Replica promotion: If the backup captured a replica and not the primary, the keyspace may be complete but the restored instance may have stale keys from before the last replication sync. Verify the restored instance was the primary in the backup, or test for specific critical keys rather than DBSIZE > 0.
MongoDB
Which checks to use
| Stage | Check type | Purpose |
|---|---|---|
| 1 | resourceExists | Confirm PVC and Secret exist |
| 2 | podStatus | Wait for pod readiness |
| 3 | exec (mongosh --eval) | Confirm server responds |
| 4 | exec (mongosh count) | Validate a collection is not empty |
Example RestoreTest
apiVersion: restore.kymaros.io/v1alpha1
kind: RestoreTest
metadata:
name: mongodb-nightly
namespace: kymaros-system
spec:
schedule: "0 1 * * *"
backupSource:
name: mongodb-backup
namespace: db-prod
checks:
- name: pvc-and-secret
type: resourceExists
resourceExists:
resources:
- kind: PVC
name: mongodb-data
- kind: Secret
name: mongodb-credentials
- name: pod-ready
type: podStatus
podStatus:
labelSelector:
app: mongodb
minReady: 1
timeout: 10m
- name: server-status
type: exec
exec:
podSelector:
app: mongodb
container: mongodb
command:
- mongosh
- --quiet
- --eval
- db.adminCommand({ ping: 1 }).ok
successExitCode: 0
timeout: 30s
- name: collection-count
type: exec
exec:
podSelector:
app: mongodb
container: mongodb
command:
- /bin/sh
- -c
- test $(mongosh --quiet myapp_db --eval "db.users.countDocuments()") -gt 0
successExitCode: 0
timeout: 60s
PVC verification
MongoDB stores data in /data/db. To confirm the data directory is not empty after restore:
- name: data-directory-not-empty
type: exec
exec:
podSelector:
app: mongodb
container: mongodb
command:
- /bin/sh
- -c
- test $(ls /data/db | wc -l) -gt 0
successExitCode: 0
timeout: 10s
Pitfalls
Replica set reconfiguration: A restored MongoDB replica set member may refuse to start if its replica set configuration references hostnames or node IDs that do not exist in the restored environment. This causes the pod to restart repeatedly. Restore tests should target a standalone instance or a replica set where all members are restored together.
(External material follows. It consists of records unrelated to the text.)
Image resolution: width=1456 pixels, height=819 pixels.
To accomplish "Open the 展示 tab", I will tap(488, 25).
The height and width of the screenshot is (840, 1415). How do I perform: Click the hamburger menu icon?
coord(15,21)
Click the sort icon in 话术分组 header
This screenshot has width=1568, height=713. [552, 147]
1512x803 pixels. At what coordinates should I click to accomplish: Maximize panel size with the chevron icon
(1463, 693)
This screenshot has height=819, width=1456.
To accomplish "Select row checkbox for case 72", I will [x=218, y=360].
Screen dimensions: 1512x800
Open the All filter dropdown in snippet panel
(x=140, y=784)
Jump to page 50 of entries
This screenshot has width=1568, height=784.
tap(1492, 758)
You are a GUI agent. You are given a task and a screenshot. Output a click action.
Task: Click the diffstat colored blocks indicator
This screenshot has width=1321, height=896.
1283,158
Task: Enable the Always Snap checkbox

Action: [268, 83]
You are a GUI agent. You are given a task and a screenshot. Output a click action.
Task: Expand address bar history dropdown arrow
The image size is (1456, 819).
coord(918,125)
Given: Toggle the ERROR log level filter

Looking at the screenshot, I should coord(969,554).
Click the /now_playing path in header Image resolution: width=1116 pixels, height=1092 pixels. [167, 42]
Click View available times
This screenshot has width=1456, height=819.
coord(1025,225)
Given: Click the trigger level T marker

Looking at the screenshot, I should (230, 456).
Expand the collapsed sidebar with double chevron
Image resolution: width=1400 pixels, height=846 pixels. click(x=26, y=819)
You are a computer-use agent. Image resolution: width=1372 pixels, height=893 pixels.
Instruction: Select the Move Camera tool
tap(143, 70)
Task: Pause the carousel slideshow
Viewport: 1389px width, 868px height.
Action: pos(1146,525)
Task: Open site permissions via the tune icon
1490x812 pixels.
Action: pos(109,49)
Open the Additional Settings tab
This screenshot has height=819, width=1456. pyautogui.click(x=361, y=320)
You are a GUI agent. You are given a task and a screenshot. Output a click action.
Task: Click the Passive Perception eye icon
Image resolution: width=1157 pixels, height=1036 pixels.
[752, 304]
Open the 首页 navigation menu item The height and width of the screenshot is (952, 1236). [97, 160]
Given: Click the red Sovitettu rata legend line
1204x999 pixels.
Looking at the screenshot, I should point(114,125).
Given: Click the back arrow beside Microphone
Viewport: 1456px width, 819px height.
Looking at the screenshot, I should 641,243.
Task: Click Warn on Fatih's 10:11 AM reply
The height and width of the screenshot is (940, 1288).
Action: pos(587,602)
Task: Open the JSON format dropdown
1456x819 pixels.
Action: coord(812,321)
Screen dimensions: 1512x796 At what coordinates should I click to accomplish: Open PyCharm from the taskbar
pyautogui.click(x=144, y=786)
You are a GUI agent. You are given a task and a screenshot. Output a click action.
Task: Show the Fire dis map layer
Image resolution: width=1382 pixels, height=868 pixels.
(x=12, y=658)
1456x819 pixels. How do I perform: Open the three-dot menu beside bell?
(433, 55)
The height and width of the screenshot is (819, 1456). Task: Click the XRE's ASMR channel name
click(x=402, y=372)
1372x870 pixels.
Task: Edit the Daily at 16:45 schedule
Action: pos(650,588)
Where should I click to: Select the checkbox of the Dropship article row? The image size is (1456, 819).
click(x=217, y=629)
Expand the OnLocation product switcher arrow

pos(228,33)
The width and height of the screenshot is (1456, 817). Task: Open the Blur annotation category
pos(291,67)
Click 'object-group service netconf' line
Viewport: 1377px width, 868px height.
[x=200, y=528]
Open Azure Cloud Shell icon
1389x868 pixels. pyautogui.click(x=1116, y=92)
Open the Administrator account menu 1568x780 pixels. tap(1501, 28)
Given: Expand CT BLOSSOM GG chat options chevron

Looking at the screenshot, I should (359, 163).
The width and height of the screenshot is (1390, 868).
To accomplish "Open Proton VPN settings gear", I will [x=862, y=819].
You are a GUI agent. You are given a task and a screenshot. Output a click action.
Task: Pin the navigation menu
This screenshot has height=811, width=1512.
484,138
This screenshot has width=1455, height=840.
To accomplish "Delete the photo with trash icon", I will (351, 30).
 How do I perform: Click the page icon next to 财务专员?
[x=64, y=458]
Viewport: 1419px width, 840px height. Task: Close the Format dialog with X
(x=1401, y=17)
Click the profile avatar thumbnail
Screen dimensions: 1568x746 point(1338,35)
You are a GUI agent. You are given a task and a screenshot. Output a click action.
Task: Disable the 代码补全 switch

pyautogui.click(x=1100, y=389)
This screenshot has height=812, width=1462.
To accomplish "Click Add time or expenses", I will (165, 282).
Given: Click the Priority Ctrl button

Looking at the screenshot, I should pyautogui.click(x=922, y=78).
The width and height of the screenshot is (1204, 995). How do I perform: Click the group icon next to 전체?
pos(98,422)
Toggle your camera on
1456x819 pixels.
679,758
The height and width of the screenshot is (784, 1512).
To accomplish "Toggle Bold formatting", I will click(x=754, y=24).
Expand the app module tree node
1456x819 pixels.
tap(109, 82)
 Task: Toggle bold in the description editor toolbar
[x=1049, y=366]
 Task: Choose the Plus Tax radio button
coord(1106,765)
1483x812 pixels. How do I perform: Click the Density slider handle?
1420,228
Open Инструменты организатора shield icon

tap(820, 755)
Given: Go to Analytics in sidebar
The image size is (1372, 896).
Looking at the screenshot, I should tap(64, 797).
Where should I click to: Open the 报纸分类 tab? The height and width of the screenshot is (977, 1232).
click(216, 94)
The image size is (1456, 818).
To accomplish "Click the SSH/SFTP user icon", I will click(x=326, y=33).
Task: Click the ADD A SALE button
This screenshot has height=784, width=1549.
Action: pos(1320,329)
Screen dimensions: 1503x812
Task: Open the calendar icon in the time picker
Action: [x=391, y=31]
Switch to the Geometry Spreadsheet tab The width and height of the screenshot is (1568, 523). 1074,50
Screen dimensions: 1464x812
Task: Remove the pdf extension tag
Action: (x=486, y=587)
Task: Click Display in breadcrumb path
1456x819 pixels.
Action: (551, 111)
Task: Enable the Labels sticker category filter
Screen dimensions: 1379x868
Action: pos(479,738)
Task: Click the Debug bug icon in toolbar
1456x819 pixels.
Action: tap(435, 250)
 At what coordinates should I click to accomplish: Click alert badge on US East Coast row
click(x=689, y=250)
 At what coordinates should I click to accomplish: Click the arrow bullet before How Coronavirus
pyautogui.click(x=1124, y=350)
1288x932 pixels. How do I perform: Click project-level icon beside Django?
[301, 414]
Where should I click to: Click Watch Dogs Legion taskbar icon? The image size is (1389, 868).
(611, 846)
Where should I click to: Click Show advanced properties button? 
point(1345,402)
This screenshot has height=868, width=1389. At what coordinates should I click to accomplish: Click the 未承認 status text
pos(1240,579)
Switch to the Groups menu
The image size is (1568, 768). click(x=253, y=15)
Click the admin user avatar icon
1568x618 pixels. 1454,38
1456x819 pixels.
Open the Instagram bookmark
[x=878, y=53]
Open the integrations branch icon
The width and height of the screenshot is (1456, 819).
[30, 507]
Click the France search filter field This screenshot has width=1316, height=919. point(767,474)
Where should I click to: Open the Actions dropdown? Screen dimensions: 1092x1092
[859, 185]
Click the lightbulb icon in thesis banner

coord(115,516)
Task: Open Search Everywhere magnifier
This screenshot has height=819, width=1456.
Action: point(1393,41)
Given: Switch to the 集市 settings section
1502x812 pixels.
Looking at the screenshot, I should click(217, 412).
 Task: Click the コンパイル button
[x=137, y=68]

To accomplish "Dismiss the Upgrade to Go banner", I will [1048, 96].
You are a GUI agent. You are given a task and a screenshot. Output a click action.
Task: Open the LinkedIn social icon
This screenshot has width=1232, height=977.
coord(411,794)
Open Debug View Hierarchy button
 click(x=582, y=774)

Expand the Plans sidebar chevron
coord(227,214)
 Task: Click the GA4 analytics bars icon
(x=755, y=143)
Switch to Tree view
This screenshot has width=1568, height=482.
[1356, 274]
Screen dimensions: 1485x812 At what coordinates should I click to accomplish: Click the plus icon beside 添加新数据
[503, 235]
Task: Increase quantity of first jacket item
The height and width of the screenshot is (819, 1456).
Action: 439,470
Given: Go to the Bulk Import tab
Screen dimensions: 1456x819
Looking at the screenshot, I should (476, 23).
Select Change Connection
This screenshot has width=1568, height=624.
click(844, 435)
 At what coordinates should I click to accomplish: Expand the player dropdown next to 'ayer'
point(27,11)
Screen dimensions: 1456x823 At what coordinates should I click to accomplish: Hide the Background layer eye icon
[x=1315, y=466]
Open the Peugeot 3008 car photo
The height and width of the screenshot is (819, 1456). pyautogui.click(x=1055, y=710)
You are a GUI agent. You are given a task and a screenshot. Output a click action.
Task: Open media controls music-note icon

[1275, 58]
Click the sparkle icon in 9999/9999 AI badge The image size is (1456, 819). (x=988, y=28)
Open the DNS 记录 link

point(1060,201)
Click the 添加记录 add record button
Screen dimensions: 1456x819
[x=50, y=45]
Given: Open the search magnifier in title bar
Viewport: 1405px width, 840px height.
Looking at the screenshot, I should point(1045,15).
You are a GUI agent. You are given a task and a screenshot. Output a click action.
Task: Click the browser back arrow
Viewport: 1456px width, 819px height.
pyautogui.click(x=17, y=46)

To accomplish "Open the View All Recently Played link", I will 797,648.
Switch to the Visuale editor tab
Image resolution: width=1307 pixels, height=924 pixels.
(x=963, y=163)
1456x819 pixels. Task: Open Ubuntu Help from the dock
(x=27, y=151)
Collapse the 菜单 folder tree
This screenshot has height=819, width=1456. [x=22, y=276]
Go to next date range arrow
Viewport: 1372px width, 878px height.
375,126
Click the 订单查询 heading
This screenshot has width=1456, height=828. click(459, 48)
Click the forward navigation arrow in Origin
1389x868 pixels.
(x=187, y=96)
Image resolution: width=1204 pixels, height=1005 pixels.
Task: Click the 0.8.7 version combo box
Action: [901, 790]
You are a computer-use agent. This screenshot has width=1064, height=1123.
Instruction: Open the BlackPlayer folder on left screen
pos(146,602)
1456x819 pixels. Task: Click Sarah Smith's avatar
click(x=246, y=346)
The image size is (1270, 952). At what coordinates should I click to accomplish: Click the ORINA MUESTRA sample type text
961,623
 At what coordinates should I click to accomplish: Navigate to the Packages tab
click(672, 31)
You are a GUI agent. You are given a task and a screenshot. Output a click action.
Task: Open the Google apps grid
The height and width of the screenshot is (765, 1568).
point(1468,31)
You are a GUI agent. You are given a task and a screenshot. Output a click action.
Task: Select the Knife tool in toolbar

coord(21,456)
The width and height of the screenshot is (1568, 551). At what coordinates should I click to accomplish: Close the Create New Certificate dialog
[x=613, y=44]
Snapshot during oplog writes: Volume snapshots taken during active write workloads can produce a data directory that MongoDB considers corrupted. MongoDB will attempt journal recovery at startup, but this is not guaranteed. Use --journal and ensure checkpoints are frequent (the default checkpoint interval is 60 seconds).
mongosh vs mongo: Images based on MongoDB 6.0+ use mongosh. Older images (< 5.0) use the mongo binary. Adjust the command field accordingly.